Der Vorsitzende und sein Stellvertreter sind - jeder für sich allein - vertretungsberechtigt.
§ 10 Kassenprüfung
Die Kassenprüfung und die Vermögensverhältnisse des Vereins sind nach Ablauf eines jeden Geschäftsjahres von zwei von der Mitgliederversammlung zu wählenden Kassenprüfern zu prüfen. Die Prüfung hat vollständig und nicht stichprobenartig zu erfolgen. Sie hat so rechtzeitig stattzufinden, dass in der Mitgliederversammlung ein mündlicher Bericht über die Vermögensverhältnisse des Vereins erstattet werden kann und demzufolge durch die Vereinsmitglieder eine Entlastung des Vorstandes beantragt werden kann.

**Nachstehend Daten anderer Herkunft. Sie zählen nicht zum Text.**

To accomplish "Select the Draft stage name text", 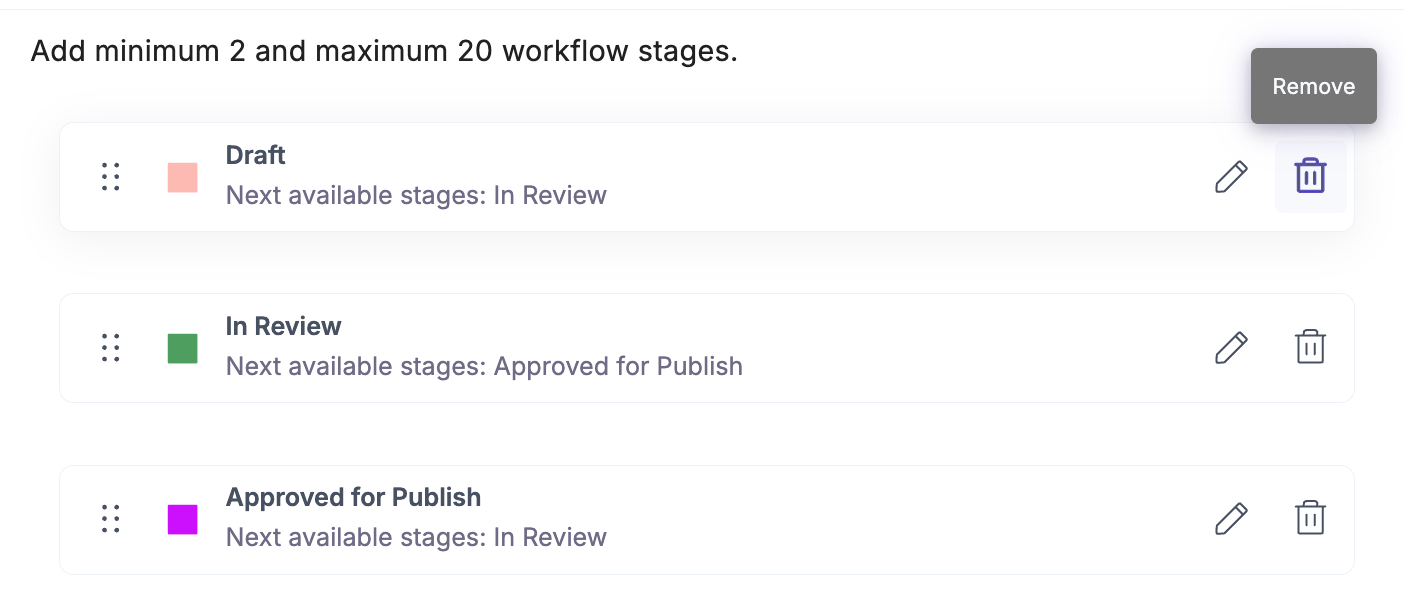I will pos(255,155).
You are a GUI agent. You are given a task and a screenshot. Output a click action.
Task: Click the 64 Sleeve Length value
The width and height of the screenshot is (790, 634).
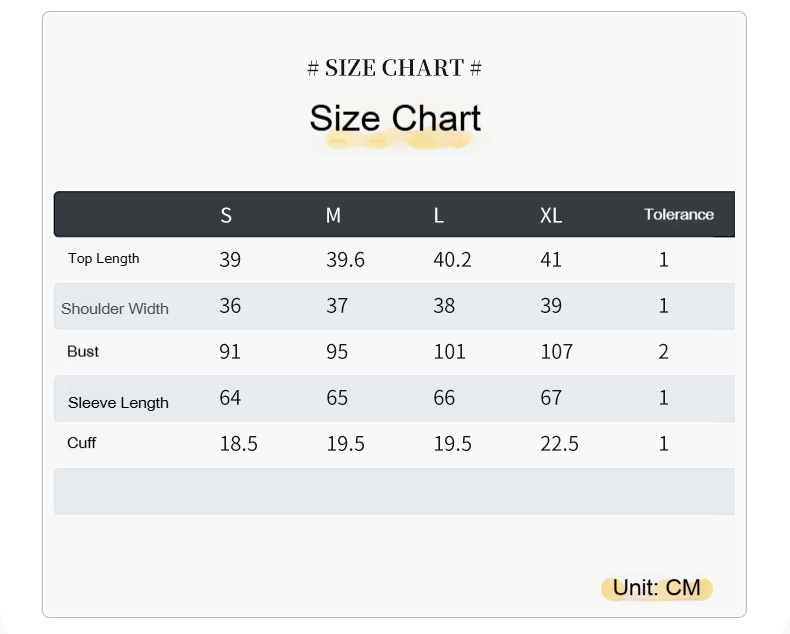coord(230,398)
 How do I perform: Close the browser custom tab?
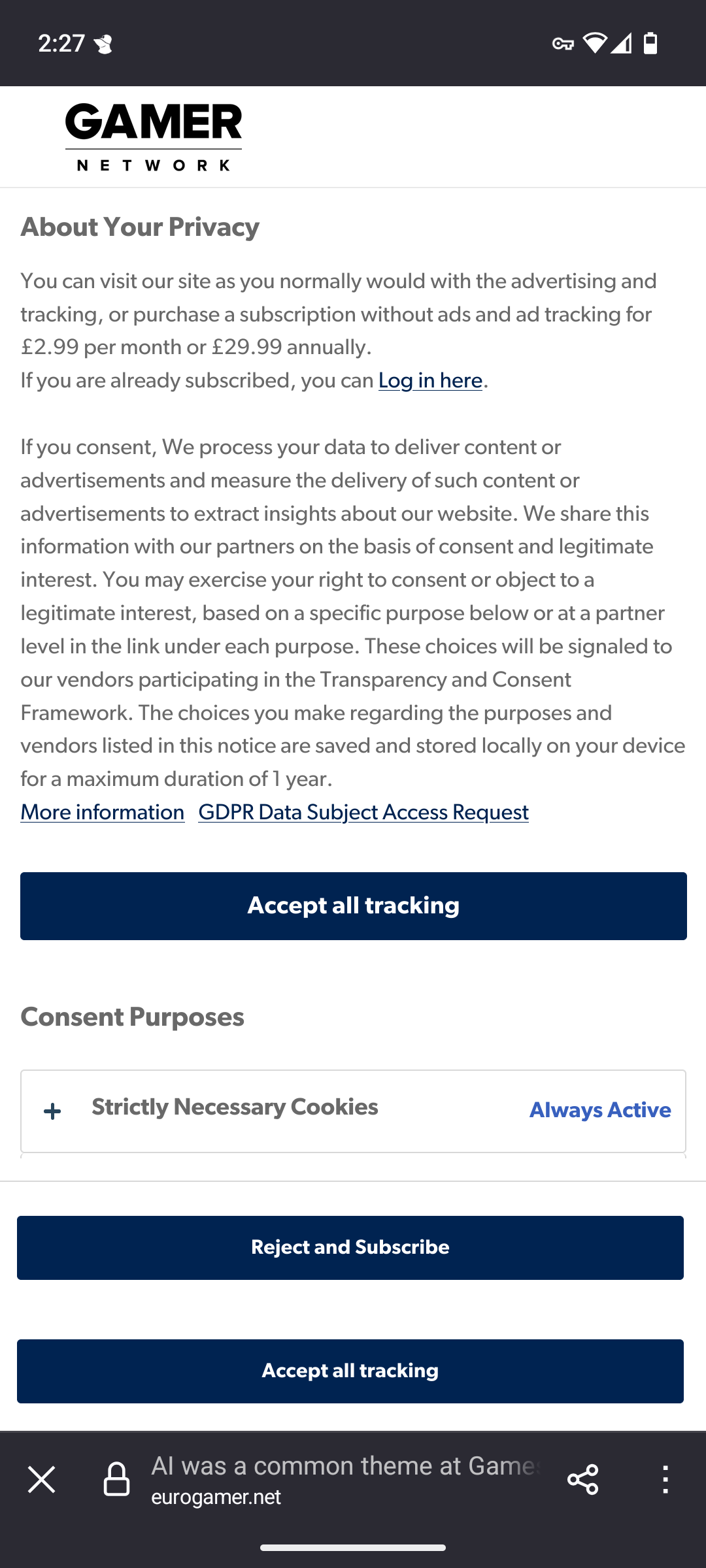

Die Rechnungsprüfer müssen die Fähigkeit besitzen, eine Buchprüfung ordnungsgemäß durchführen zu können.
§ 11 Auflösung des Vereins
Die Auflösung des Vereins kann nur in einer Mitgliederversammlung mit einer 4/5 Stimmenmehrheit beschlossen werden.
Falls die Mitgliederversammlung nichts anderes beschließt, sind der Vorsitzende und sein Stellvertreter zu Liquidatoren ernannt. Zur Beschlussfassung der Liquidatoren ist Einstimmigkeit erforderlich.
Die Rechte und Pflichten der Liquidatoren bestimmen sich nach den Vorschriften des BGB §§ 47 ff.
Bei Auflösung, bei Entziehung der Rechtsfähigkeit des Vereins oder bei Wegfall der steuerbegünstigten Zwecke fällt das gesamte Vermögen an den Tierschutzverein
Meppen u. U. e. V., Frau Walter, Fuchsweg 2, 49733 Haren, und zwar mit der Auflage, es entsprechend seinen bisherigen Zielen und Aufgaben ausschließlich und unmittelbar gemäß § 2 zu verwenden.
§ 12 Satzungsänderung
Anträge zur Satzungsänderung müssen schriftlich an den Vorstand gestellt werden und den Mitgliedern als Tagesordnungspunkt mit der Einladung zur Mitgliederversammlung mitgeteilt werden.
Eine Satzungsänderung kann nur in einer Mitgliederversammlung mit einer Stimmenmehrheit beschlossen werden.
Änderungen oder Ergänzungen der Satzung, die von der zuständigen Registerbehörde oder vom Finanzamt vorgeschrieben werden, werden vom Vorstand umgesetzt und bedürfen keiner Beschlussfassung durch die Mitgliederversammlung. Sie sind den Mitgliedern spätestens mit der nächsten Einladung zur Mitgliederversammlung mitzuteilen.